### Exercise directions
Pictures stay out of the copy. Transcribe exactly the lines from the line with "Image resolution: width=1437" through the final line of the records.

### Data to use
***

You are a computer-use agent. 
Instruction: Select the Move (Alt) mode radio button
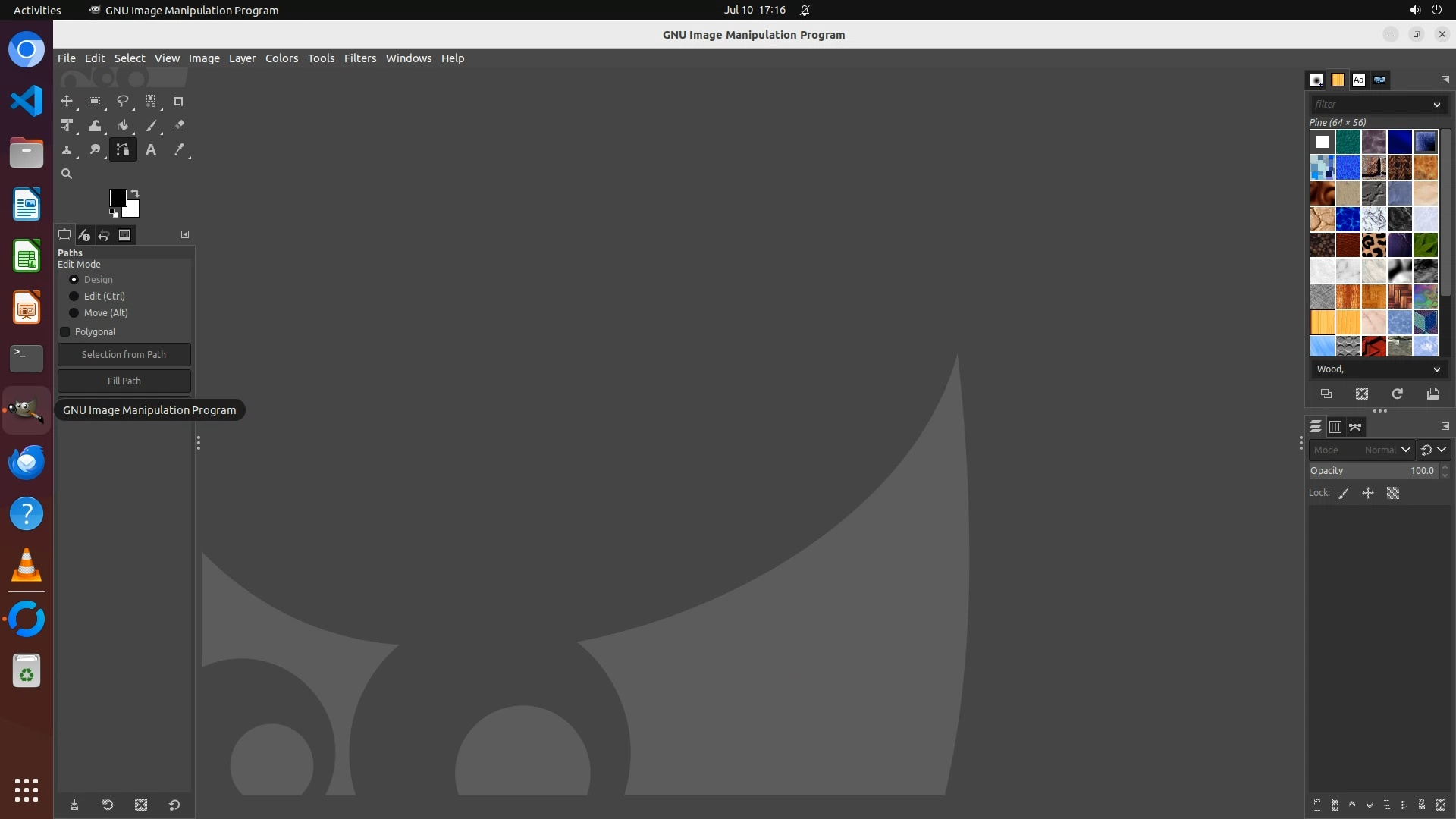point(74,313)
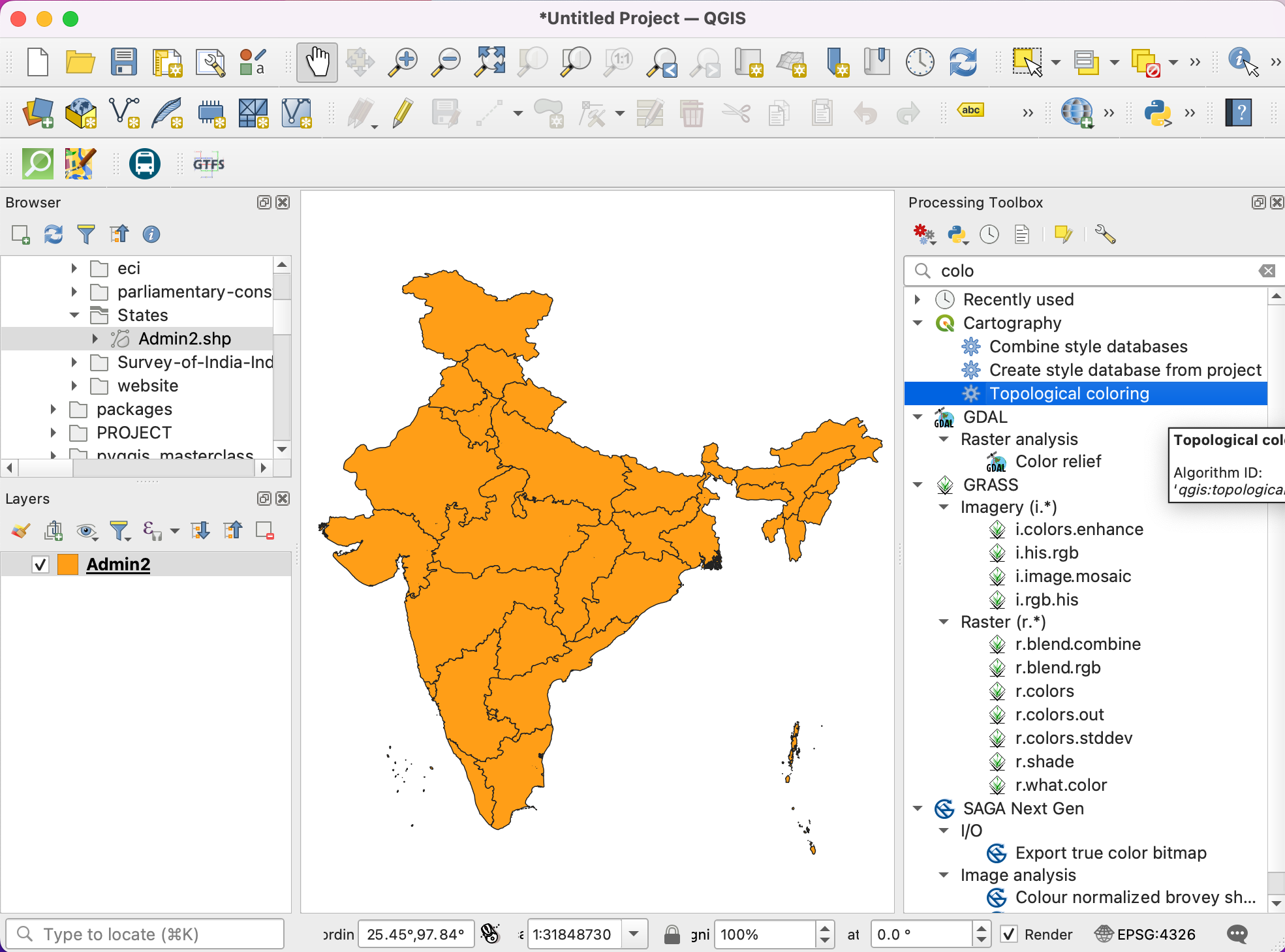The width and height of the screenshot is (1285, 952).
Task: Select the r.colors GRASS algorithm
Action: coord(1044,691)
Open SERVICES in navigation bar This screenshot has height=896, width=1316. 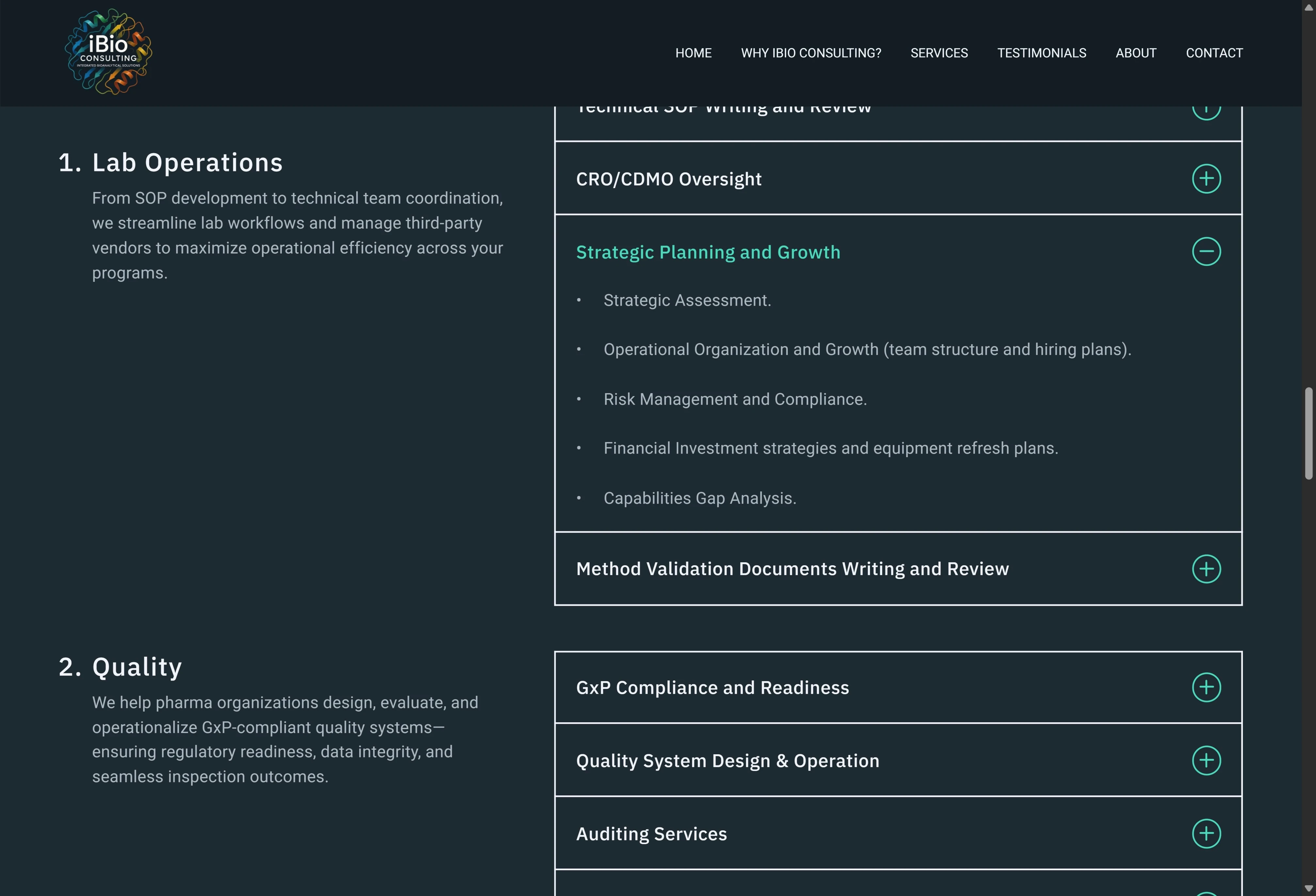[x=939, y=53]
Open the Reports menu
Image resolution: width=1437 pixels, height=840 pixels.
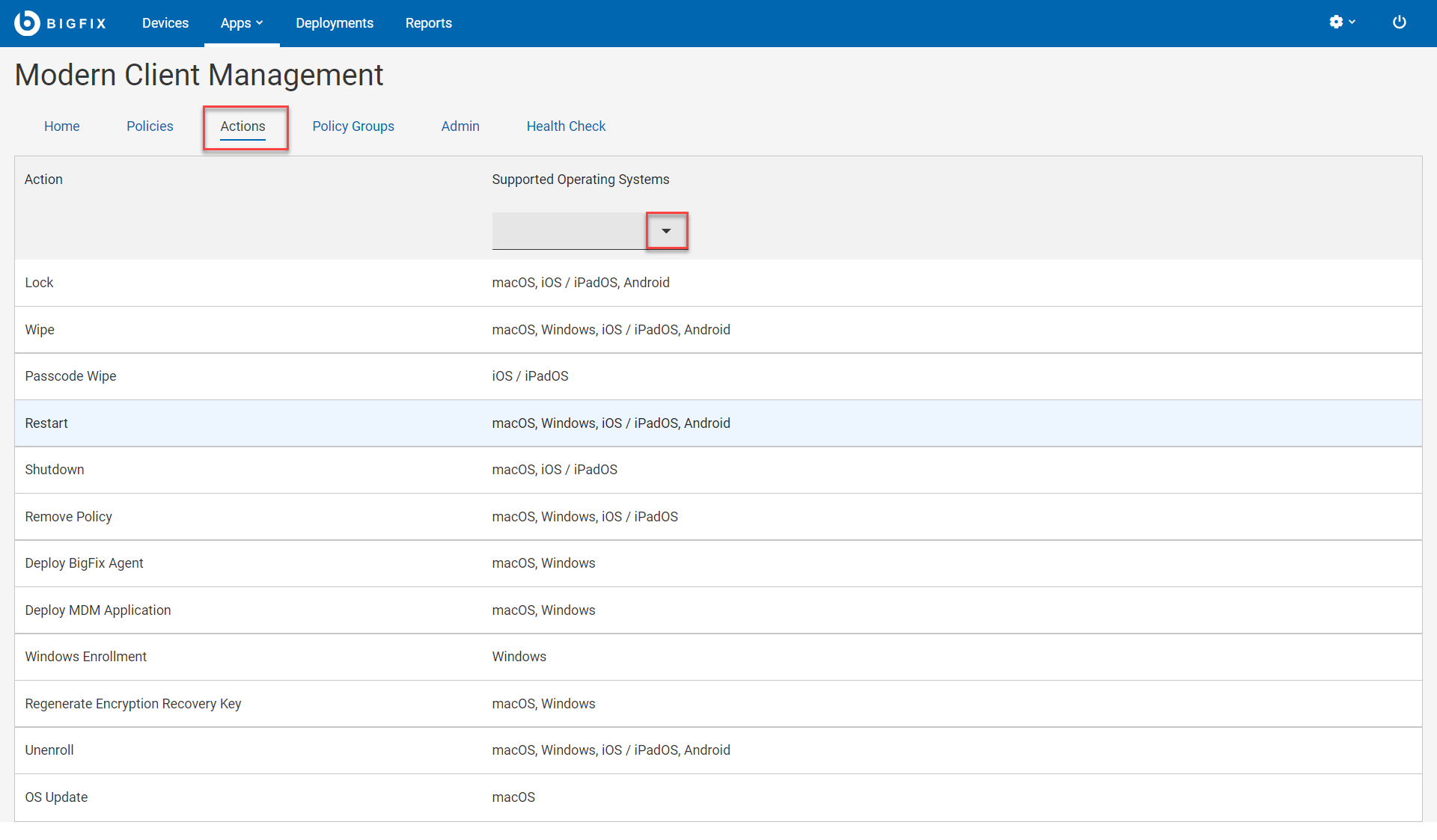428,23
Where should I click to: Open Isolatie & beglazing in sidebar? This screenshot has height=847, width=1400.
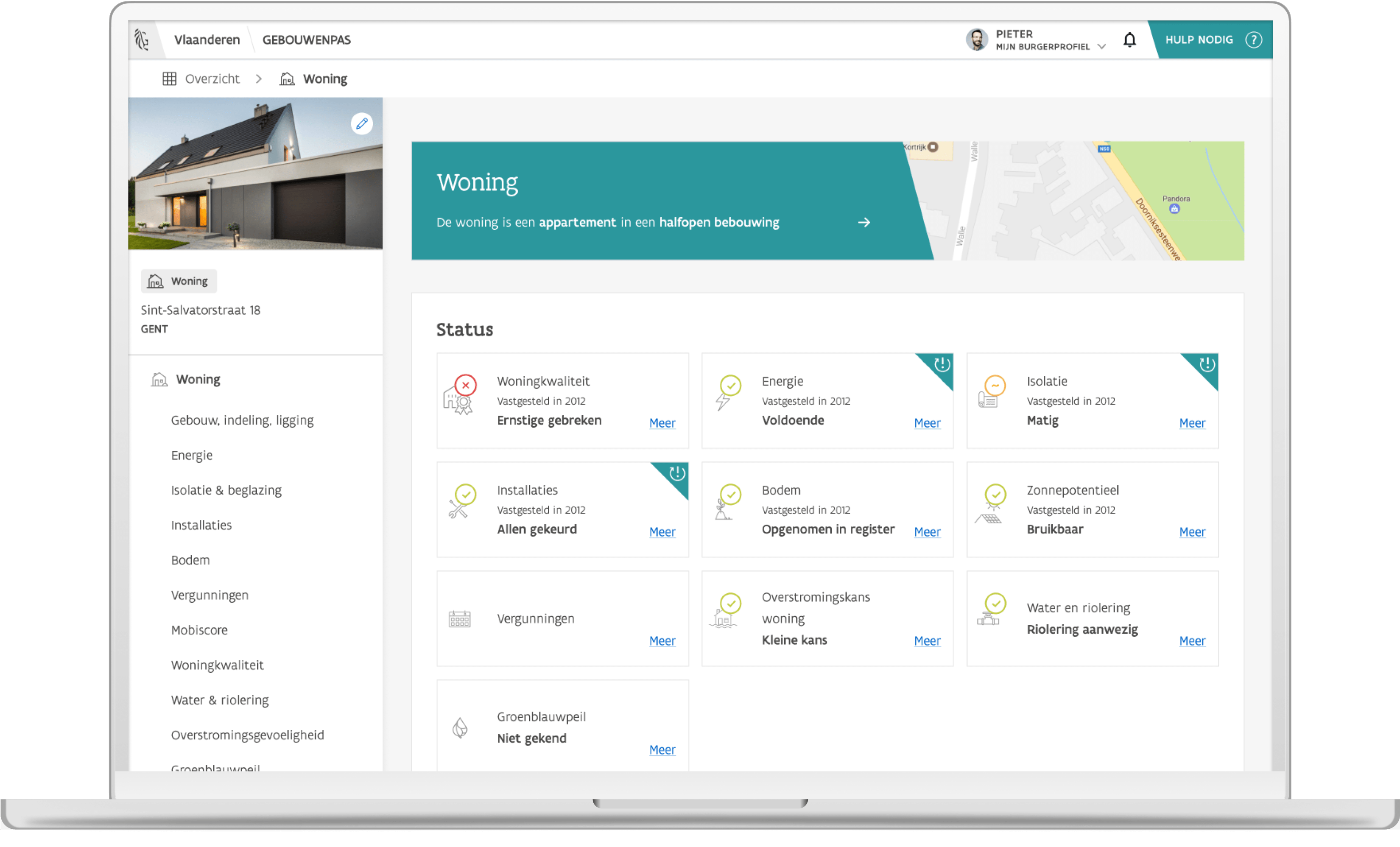tap(226, 490)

***

### Output for this task
Image resolution: width=1437 pixels, height=840 pixels.
428,23
Where should I click to: Open Isolatie & beglazing in sidebar? This screenshot has height=847, width=1400.
tap(226, 490)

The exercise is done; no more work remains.